[Material provided]

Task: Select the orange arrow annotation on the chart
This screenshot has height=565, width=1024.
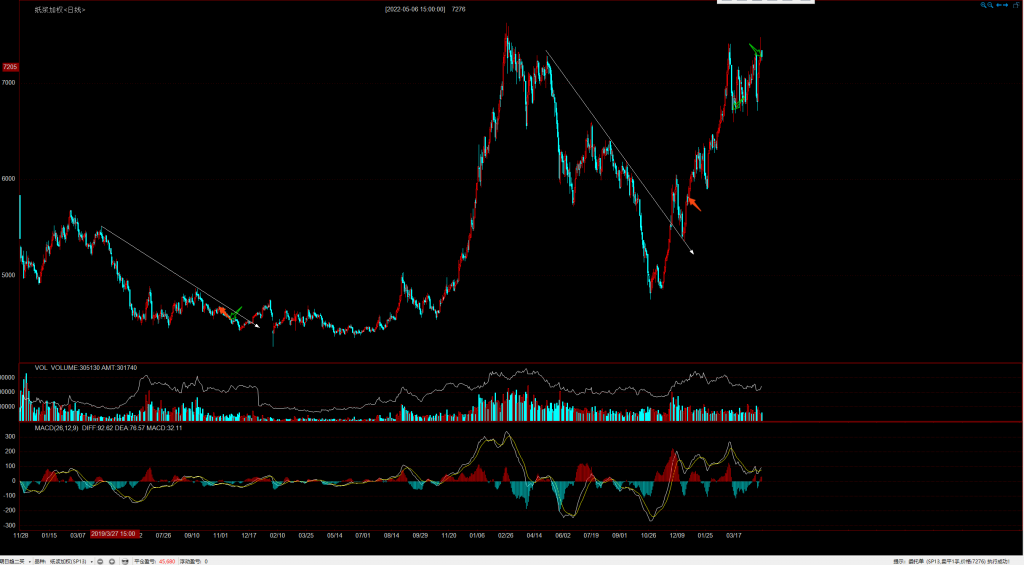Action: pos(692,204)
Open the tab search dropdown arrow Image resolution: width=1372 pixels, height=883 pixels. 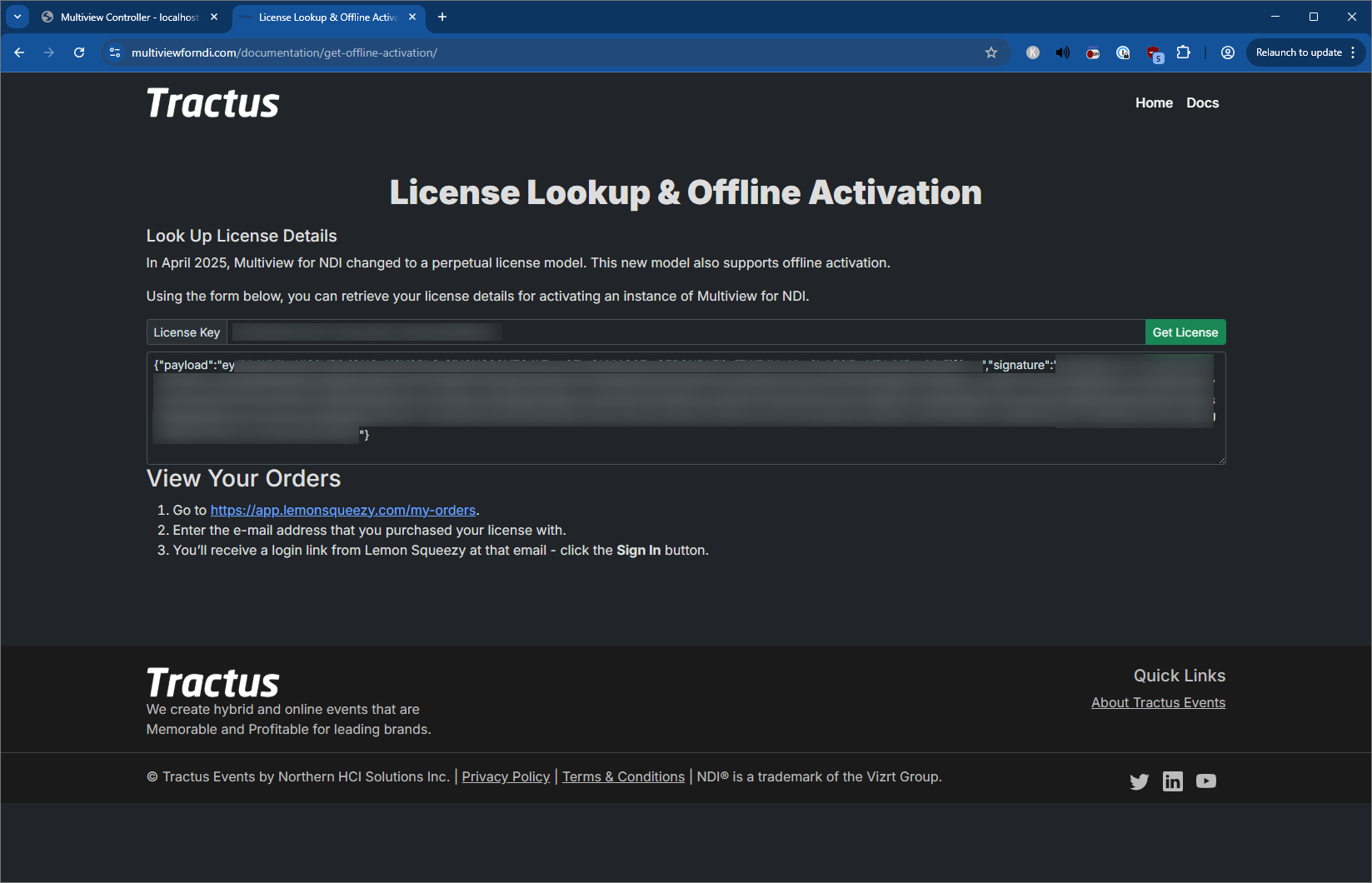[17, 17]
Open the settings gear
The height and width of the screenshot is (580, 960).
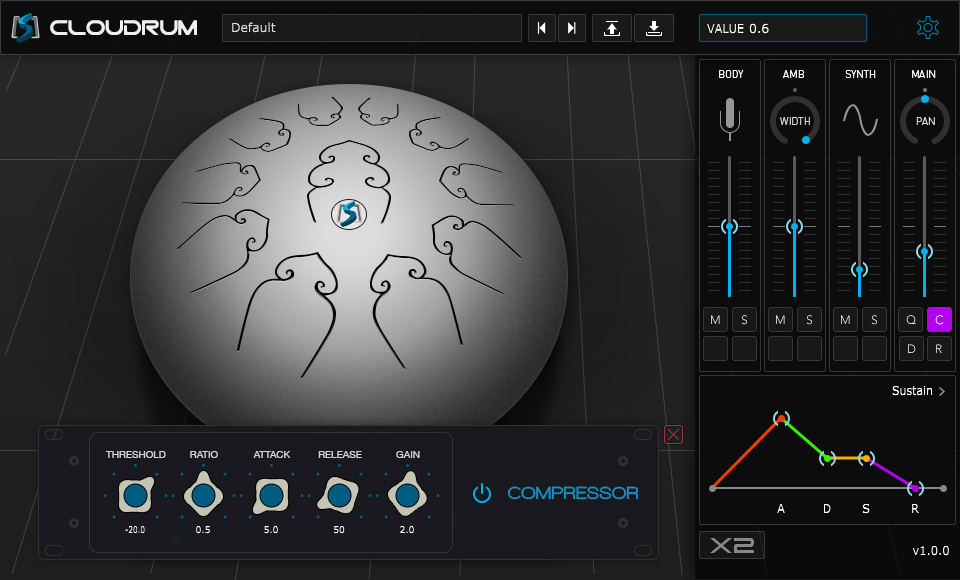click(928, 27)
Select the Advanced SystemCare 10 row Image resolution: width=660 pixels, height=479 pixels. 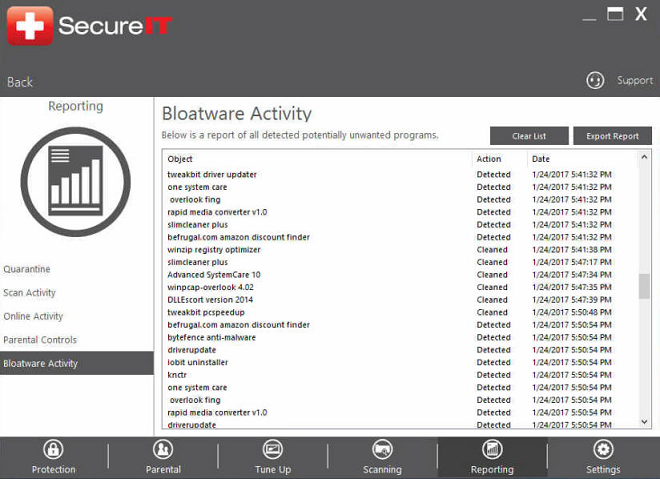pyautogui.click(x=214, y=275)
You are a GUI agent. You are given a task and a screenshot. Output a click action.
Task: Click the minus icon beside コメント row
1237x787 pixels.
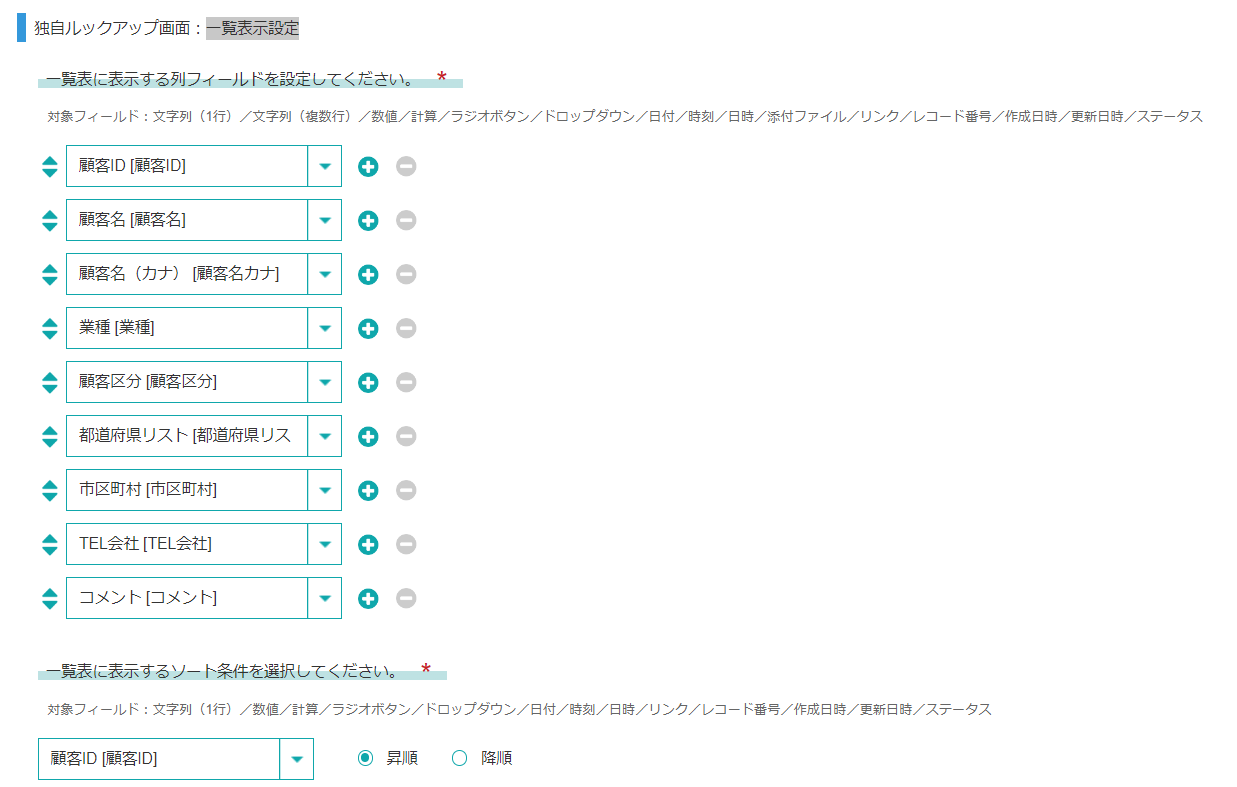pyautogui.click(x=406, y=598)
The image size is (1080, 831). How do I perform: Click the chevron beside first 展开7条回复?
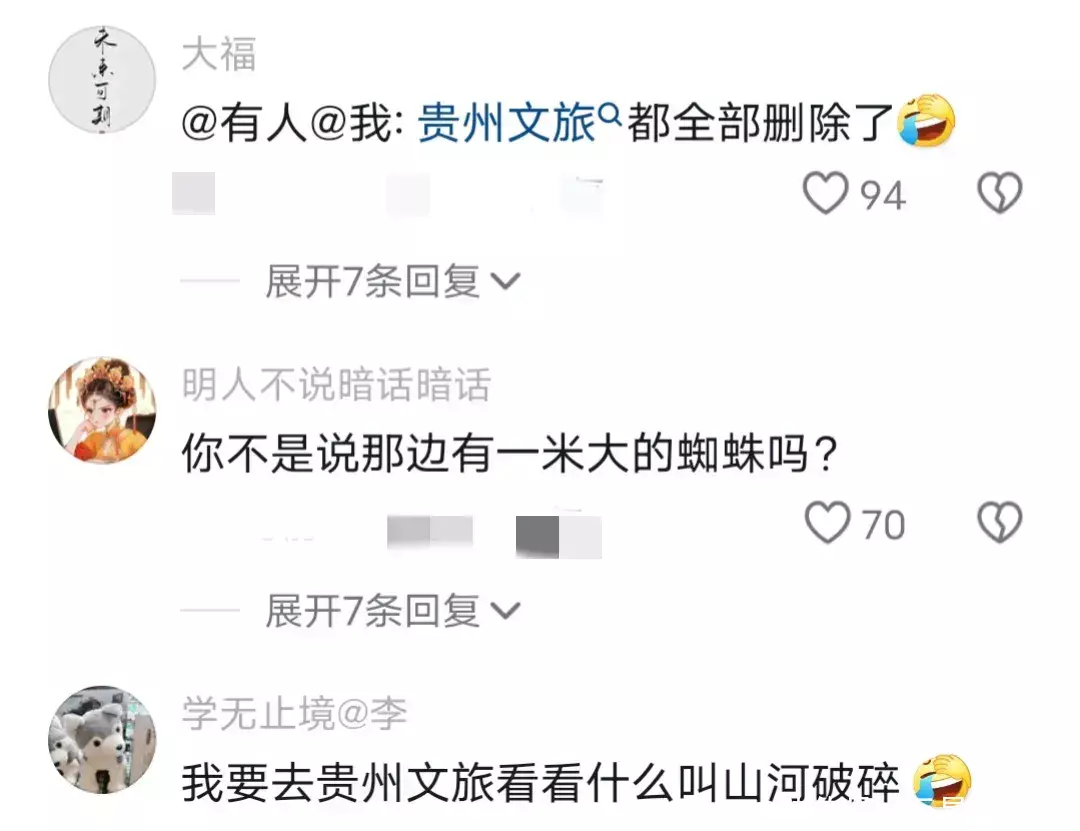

[/Material provided]

- Work order -
Among the records, how many lines include the string "beside"? State the number and add nothing.

- Your response -
2